Greg: Scientific and engineering feats are greatest when the inner geek is at its peak. We can hope that company executives are fans of the The Big Bang Theory TV show or avid readers of our insightful books, such as Logical Thoughts at 4:00 a.m., and want us around for the entertainment value. Given a noticeable lack of sense of humor in management, we may need to show the monetary benefits of projects as much as the technical achievements.
Stan: We would not have survived to write books making fun of corporate life if our technical and monetary achievements were in the noise band. Even if you don't "push the limits of humor," you need to make your contribution to the company's fiscal success recognizable.

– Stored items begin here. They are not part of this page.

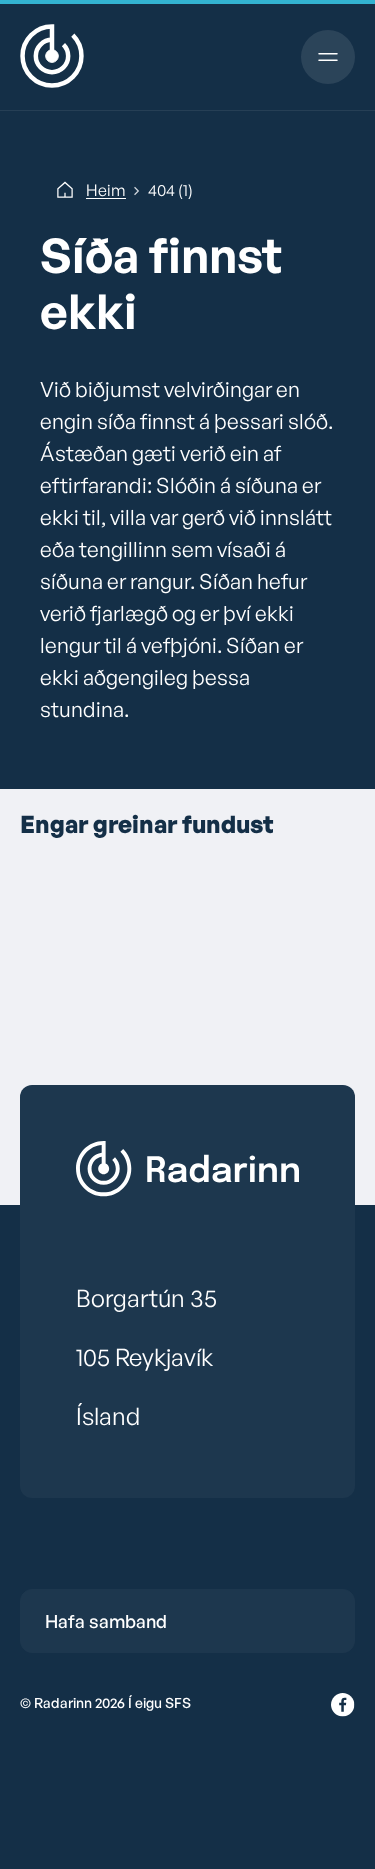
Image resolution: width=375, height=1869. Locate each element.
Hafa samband (106, 1621)
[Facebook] (343, 1706)
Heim (106, 190)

Greg: Twenty-first-century automation systems have an incredible amount of untapped capability and flexibility. They can mimic the best practices of the best operators in terms of recipes and sequences to handle special situations, including startup and product grade transitions. The repeatability of automated recipes and sequences facilitates the optimization of plant operation.
Stan: Each operator has their own idea of what is best. "Free will" implies human responses are unpredictable. As a result, eliminating the uncertainty introduced by the ever-changing variety of human responses enables more effective identification and analysis of abnormal events and disturbances visually through pattern recognition and automatically through data analytics.
Greg: Once uncertainty and variability have been reduced, setpoints can be moved to more efficient or productive operating points. The sign on the configuration room door, "Geeks Rule," can become a statement of reality rather than just an expression of geek pride.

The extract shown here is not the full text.